0

I am having this particular requirement where a method has to be identified by different regular expressions for different components. For example, there need to be a regex for return parameter, one for method name, one for argument type and one for argument name. I was able to come up with an expression till this step as follows -

([^,]+) ([^,]+)\((([^,]+) ([^,]+))\)

It works well for a method signature like -

ReturnType foo(Arg parameter) The regular expression identifies ReturnType, foo, Arg and parameter separately.

Now the problem is that a method can have no/one/multiple arguments separated by commas. I am not able to get a repeating expression for this. Help will be appreciated.

polygenelubricants
  • 376,812
  • 128
  • 561
  • 623
nitesh
  • 91
  • 1
  • 7
  • 4
    Regular expressions are not powerful enough to match a Java method definition. You will need a parser instead. – JaredPar Jun 09 '10 at 15:13
  • 1
    @Jared, are you sure the Method definitions aren't regular? – jjnguy Jun 09 '10 at 15:16
  • Even if you can build a regex for this, it's going to be horribly ugly. Think about newlines, whitespace, comments, etc. - all of which can be present between the arguments and types, among others. – Rob Hruska Jun 09 '10 at 15:18
  • @Jjnguy, Yes because signatures contain types and types themselves are not regular if you consider nested generics. Nested generics require a matching set of `<>`'s and once you have matching + nested you have counting and this puts it into the class of a context free grammar – JaredPar Jun 09 '10 at 15:32
  • @Jared, that explanation makes great sense. Thanks. – jjnguy Jun 09 '10 at 15:42
  • @JaredPar I agree with your comments and the suggestion for parsing. At present, as I mentioned in question, I needed solution for simple form of java method signature like ReturnType foo(Arg parameter) in one line with only "Arg parameter" reoccurring and therefore I believe RegEx can be generated for such method. – nitesh Jun 11 '10 at 15:25
  • The same question answered elsewhere: http://stackoverflow.com/questions/68633/regex-that-will-match-a-java-method-declaration – aliteralmind Sep 26 '13 at 15:09

2 Answers2

1

If you choose to go down the road of using regex/String manipulation, you could pull out the entire argument string, split it on commas and split the resulting strings on white space.

Though I would agree with JaredPar's comment on your question, at least if you expect to be able to handle all the possibilities that are valid in a java api.

For example there are a series of keywords that can prefix your method (public/private, static, final).

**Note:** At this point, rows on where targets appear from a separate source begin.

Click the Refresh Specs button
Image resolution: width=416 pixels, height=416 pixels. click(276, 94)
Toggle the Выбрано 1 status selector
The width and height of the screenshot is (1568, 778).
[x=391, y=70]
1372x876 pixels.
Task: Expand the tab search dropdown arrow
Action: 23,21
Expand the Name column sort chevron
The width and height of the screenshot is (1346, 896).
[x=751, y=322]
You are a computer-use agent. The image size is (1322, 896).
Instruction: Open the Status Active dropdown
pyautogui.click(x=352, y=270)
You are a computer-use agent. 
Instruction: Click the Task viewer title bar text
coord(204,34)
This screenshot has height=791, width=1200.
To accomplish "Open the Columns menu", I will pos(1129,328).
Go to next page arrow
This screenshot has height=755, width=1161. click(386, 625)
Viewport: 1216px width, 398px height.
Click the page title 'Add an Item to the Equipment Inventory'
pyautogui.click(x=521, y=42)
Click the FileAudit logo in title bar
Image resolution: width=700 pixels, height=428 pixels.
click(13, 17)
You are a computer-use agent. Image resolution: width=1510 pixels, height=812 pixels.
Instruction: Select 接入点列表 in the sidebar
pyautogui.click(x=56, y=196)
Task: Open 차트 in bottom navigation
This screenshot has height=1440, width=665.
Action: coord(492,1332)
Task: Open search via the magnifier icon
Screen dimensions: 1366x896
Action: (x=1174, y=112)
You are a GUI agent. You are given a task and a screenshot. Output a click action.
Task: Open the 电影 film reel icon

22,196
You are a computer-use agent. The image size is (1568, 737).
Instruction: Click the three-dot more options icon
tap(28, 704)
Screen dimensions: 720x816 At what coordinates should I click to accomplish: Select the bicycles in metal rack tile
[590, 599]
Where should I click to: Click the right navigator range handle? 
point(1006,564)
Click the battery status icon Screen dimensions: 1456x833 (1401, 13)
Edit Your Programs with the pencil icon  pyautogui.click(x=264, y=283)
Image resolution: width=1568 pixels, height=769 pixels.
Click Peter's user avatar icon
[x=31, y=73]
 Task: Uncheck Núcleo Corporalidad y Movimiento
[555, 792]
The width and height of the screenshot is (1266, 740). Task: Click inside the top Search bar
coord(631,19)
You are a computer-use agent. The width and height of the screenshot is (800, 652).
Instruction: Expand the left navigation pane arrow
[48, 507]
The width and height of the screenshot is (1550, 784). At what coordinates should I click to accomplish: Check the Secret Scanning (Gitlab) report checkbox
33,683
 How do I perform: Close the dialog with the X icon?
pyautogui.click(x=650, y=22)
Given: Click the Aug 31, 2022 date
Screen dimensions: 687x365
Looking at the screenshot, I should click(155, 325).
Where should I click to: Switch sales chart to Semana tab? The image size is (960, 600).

There is also the possibility of annotations on either the method or the parameters. Something as simple as using a tab or newline between the return value instead of a space will break your current regex.

Good Luck

Angelo Genovese
  • 3,398
  • 17
  • 23
1

Let's abstract this out a bit, and say we want to match a (possibly empty) list of digits separated by commas.

(empty)
12
12,34
12,34,56

The pattern is therefore

^$|^\d+(,\d+)*$

Now you can try to replace the components to match what you want:

  • Instead of \d+, whatever regex you use to match type name and identifier
  • Maybe allow \s* around the comma
  • Maybe you'd even add the special varargs last argument (which can also be the first and only)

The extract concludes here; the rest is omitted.